Problem details => Go line by line through the data below and count those with the string "flag". Give the number only.

======== Data supplied

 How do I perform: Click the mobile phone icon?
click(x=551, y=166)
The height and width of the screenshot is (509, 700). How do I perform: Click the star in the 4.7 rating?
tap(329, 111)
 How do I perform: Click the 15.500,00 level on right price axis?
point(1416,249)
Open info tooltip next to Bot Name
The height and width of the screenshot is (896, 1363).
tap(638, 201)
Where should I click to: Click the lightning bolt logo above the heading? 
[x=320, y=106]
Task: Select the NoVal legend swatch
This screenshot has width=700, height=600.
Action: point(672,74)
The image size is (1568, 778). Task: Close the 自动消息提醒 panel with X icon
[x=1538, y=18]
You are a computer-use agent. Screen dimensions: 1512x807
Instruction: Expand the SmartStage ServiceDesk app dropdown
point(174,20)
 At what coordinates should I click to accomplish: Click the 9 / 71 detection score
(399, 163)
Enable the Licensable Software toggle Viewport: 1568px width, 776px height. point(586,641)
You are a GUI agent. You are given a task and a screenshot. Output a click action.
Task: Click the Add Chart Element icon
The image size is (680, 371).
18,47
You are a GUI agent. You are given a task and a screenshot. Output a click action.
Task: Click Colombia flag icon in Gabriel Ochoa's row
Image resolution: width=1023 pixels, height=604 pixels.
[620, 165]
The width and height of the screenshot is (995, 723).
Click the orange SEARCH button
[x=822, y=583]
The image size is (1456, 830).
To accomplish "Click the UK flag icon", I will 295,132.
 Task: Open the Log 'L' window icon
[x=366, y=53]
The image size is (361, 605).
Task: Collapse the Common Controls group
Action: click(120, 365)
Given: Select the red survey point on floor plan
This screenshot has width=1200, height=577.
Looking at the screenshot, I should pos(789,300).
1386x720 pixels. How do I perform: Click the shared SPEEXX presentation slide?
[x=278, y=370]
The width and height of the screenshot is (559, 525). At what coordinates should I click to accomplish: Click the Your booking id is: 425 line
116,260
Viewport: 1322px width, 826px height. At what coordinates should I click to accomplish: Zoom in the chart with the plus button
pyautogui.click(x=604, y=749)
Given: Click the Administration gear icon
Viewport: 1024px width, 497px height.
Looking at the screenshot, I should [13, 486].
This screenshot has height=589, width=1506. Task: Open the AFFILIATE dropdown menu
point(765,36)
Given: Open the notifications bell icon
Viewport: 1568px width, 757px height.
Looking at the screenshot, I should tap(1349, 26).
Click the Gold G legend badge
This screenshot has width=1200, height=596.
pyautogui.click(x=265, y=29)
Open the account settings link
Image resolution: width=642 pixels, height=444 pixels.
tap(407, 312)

================

Solution to this exercise => 2